Selbst wenn es allein um den umstrittenen Stadtratsbeschluß von 2017 geht, ist inzwischen, wie die Humanistische Union erfuhr, auch die Anmietung eines privaten Saales enorm schwierig geworden. Die Bürgerrechtsorganisation wollte es nicht in den Kopf, daß in München keine öffentliche Diskussion über den strittigen Beschluß mehr stattfinden könne, und beschloß, eine qualifizierte Podiumsdiskussion in einen privaten Saal zu verlagern. Sie erlebte, daß Saalvermieter reihenweise absagten, fast immer ohne Begründung. Hätte am Ende nicht überraschend die „Freiheizhalle“ (das ehemalige Heizkraftwerk) eingewilligt, wäre die Diskussion vermutlich ausgefallen.
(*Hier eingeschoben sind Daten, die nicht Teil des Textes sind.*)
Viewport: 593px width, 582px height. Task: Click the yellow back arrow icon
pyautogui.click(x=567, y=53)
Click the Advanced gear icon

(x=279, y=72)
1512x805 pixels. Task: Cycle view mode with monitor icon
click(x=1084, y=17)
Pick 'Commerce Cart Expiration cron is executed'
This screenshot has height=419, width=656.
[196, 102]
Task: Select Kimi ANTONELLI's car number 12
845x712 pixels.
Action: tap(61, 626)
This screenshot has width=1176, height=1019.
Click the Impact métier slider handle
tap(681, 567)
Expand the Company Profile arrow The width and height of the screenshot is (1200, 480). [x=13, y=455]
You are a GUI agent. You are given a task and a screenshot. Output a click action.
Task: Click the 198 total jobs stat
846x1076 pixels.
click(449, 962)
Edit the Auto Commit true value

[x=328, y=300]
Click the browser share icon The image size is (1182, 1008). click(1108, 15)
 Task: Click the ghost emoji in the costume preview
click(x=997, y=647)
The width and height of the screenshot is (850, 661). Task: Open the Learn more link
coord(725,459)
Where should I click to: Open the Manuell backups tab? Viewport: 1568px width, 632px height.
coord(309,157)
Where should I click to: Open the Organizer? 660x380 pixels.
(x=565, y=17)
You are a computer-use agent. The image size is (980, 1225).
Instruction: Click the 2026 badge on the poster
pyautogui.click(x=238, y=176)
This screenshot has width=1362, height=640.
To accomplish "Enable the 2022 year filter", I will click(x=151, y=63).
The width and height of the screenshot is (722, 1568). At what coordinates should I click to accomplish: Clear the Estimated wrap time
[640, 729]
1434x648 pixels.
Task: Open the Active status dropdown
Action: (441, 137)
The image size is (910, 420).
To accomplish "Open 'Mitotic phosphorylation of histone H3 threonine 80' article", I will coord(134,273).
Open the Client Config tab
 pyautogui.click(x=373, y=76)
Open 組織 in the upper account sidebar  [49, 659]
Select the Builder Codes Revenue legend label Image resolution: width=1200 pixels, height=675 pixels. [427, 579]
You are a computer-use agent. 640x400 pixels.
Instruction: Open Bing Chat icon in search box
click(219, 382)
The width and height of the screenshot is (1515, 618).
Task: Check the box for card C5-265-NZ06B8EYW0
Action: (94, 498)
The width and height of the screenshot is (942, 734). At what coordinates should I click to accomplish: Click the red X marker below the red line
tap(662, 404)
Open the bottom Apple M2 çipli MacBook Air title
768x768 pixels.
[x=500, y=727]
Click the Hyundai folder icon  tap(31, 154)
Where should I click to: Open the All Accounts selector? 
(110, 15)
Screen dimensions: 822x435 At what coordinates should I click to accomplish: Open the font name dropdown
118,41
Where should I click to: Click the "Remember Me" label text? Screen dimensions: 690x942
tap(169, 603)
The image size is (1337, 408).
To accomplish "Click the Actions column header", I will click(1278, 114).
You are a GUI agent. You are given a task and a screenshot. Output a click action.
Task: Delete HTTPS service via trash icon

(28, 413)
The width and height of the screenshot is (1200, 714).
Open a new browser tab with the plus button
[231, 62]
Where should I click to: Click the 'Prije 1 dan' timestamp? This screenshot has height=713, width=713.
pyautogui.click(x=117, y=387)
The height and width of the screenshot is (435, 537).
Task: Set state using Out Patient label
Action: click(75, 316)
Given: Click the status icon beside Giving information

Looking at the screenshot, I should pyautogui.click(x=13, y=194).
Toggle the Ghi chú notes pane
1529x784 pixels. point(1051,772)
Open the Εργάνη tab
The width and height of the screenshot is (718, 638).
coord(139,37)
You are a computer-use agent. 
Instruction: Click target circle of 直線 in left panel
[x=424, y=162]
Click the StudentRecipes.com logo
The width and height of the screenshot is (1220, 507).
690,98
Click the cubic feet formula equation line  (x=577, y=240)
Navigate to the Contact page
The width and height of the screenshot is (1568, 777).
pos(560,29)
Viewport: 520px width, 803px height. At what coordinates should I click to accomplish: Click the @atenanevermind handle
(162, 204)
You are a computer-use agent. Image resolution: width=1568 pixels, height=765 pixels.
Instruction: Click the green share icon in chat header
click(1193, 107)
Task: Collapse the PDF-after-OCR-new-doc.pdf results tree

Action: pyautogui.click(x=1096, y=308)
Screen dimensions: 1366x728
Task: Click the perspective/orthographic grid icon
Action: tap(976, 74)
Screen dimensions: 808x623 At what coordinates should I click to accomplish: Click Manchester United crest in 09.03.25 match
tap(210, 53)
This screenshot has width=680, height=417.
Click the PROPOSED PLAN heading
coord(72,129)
Nach dem Willen der Veranstalter – neben der Humanistischen Union noch der Freidenkerverband und das Münchner Bündnis für das Recht auf freie Meinungsäußerung – sollte auch ein Stadtrat von CSU, SPD, Grünen oder FDP, die für den Beschluß gestimmt hatten, auf der Bühne sitzen. Da sich kein einziger zu der Diskussion u.a. mit dem Genfer taz-Korrespondenten Andreas Zumach bereitfand, blieb ein Stuhl auf dem Podium den ganzen Abend leer. Immerhin wurden mehrere Zitate aus einem Interview des damaligen CSU-Stadtrats Marian Offman (inzwischen SPD) von einem Schauspieler verlesen, sodaß die Rathausmehrheit indirekt vertreten war (nachzuhören in einer Videoaufzeichnung). In den vier Münchner Tageszeitungen fand die Veranstaltung erwartungsgemäß keine Beachtung, einzig ein Medienblog für Kommunikationswissenschaftler brachte einen sehr informativen Artikel.
Dem Urteil des Bayerischen Verwaltungsgerichtshofs wird bundesweite Bedeutung zukommen. Es geht um nicht weniger als darum, ob das Grundgesetz weiterhin als oberster rechtlicher Maßstab auch für Kommunen bindend ist.